- Records shown -
▽
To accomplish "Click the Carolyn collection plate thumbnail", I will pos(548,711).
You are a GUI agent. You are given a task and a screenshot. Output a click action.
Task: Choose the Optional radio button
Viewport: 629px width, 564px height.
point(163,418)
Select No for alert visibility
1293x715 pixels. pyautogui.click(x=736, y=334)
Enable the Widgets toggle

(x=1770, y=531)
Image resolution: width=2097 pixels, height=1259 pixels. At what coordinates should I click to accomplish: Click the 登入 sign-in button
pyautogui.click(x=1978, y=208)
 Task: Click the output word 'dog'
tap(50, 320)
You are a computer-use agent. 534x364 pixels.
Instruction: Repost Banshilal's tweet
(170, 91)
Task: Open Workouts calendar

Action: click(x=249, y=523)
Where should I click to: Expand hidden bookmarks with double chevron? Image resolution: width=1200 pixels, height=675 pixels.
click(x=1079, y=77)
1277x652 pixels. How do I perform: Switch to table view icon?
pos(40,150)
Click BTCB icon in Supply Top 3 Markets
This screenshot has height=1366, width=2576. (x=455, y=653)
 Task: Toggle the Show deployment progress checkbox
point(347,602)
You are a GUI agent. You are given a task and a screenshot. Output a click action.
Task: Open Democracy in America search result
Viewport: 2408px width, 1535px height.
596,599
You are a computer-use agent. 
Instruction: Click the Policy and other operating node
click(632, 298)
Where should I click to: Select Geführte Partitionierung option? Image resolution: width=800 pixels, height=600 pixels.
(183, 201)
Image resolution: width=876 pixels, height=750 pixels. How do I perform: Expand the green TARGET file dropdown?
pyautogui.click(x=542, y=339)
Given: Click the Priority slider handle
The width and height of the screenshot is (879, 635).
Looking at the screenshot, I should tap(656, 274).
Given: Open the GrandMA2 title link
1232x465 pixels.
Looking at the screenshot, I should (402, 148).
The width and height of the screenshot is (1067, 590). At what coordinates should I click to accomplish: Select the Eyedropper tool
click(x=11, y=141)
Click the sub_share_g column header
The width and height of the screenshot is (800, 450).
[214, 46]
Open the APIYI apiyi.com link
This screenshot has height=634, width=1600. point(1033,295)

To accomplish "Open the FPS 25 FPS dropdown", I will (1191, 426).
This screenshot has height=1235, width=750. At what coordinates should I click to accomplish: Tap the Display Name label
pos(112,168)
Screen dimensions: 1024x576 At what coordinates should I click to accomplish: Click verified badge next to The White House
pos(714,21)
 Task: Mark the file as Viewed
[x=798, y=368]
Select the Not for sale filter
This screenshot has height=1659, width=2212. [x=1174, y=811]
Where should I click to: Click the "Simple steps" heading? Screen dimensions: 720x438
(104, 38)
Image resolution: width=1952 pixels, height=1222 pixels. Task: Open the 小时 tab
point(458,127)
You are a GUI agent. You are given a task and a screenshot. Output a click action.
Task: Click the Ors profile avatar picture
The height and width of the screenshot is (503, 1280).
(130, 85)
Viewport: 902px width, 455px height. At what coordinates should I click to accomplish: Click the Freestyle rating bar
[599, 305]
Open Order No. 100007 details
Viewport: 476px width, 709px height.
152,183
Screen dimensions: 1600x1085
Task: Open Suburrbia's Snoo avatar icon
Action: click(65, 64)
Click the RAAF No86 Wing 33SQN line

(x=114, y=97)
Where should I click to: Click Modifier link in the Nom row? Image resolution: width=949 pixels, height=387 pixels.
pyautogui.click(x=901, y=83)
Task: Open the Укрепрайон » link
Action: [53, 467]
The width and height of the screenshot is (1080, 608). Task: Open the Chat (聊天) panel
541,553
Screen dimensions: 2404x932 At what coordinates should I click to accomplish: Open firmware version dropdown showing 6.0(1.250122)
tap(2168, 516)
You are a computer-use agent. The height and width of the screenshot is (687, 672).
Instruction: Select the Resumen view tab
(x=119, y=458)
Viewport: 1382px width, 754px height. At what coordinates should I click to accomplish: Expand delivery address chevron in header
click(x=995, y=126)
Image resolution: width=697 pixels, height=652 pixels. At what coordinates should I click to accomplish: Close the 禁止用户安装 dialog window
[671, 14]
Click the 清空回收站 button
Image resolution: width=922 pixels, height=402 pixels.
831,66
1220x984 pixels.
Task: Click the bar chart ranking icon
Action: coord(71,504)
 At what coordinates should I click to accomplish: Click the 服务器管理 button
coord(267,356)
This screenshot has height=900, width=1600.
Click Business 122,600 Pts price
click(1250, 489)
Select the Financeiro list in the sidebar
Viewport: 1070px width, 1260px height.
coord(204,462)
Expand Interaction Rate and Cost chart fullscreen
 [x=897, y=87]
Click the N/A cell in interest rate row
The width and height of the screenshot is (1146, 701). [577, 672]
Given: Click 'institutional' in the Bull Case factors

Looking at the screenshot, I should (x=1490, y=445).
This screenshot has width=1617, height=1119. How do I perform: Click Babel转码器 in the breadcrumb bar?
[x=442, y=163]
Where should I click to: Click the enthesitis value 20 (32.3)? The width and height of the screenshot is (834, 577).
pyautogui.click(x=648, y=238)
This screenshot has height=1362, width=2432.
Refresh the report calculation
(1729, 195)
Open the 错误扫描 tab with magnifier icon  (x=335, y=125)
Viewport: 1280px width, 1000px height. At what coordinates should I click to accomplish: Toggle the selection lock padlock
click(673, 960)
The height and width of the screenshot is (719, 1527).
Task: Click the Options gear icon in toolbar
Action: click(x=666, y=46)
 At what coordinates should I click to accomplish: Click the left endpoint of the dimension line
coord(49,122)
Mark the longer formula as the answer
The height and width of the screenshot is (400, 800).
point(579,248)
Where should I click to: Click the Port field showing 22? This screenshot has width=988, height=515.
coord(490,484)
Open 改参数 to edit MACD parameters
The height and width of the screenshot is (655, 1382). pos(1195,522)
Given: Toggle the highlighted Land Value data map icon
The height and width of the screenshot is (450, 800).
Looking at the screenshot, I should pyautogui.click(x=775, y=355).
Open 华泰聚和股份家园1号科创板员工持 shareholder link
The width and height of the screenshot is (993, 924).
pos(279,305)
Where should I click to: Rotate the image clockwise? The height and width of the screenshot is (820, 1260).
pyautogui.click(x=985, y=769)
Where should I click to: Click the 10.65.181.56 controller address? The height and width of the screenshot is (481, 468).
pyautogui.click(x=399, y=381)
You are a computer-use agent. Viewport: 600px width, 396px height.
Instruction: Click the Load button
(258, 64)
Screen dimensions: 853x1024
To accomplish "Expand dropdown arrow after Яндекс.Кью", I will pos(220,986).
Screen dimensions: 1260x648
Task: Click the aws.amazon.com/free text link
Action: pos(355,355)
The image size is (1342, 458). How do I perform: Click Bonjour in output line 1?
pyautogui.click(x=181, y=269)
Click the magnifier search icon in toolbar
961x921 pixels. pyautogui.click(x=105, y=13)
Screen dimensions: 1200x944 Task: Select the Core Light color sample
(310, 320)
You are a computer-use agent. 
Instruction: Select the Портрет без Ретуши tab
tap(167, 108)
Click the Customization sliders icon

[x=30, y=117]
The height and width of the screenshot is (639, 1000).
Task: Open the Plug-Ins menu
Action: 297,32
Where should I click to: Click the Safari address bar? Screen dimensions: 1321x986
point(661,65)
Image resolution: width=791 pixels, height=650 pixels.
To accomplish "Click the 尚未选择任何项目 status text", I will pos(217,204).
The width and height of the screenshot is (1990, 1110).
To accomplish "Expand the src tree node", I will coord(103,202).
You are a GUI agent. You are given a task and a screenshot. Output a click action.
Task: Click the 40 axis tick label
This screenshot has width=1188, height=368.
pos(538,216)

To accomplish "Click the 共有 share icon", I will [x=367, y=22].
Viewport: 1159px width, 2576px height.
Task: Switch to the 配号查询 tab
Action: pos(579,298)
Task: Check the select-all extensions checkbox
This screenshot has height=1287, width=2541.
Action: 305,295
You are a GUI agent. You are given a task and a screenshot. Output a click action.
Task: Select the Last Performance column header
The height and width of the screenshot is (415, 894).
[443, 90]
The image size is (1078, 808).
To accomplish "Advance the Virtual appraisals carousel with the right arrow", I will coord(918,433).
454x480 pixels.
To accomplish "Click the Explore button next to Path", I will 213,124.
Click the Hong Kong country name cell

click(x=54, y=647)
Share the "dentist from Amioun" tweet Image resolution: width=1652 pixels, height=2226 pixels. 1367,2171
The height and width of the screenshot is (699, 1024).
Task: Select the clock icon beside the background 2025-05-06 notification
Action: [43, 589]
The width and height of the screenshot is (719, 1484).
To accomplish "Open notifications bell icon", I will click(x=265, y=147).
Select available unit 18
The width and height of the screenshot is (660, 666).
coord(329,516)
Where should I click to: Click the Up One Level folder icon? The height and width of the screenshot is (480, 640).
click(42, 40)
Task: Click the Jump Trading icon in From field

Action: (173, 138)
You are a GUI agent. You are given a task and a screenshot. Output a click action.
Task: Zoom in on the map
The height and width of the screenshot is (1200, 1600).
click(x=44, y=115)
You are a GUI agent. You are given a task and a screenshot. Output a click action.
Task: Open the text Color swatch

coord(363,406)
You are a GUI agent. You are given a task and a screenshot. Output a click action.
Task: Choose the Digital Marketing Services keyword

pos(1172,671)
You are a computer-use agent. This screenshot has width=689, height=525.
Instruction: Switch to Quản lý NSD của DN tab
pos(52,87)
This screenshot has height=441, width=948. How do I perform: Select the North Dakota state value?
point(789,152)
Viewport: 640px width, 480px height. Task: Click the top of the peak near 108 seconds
△
- Request -
Copy the data lines word for word, starting at the line containing "Enable the Widgets toggle" and ending at the line containing "tap(50, 320)".

- Solution to this exercise -
Enable the Widgets toggle

(x=1770, y=531)
Image resolution: width=2097 pixels, height=1259 pixels. At what coordinates should I click to accomplish: Click the 登入 sign-in button
pyautogui.click(x=1978, y=208)
 Task: Click the output word 'dog'
tap(50, 320)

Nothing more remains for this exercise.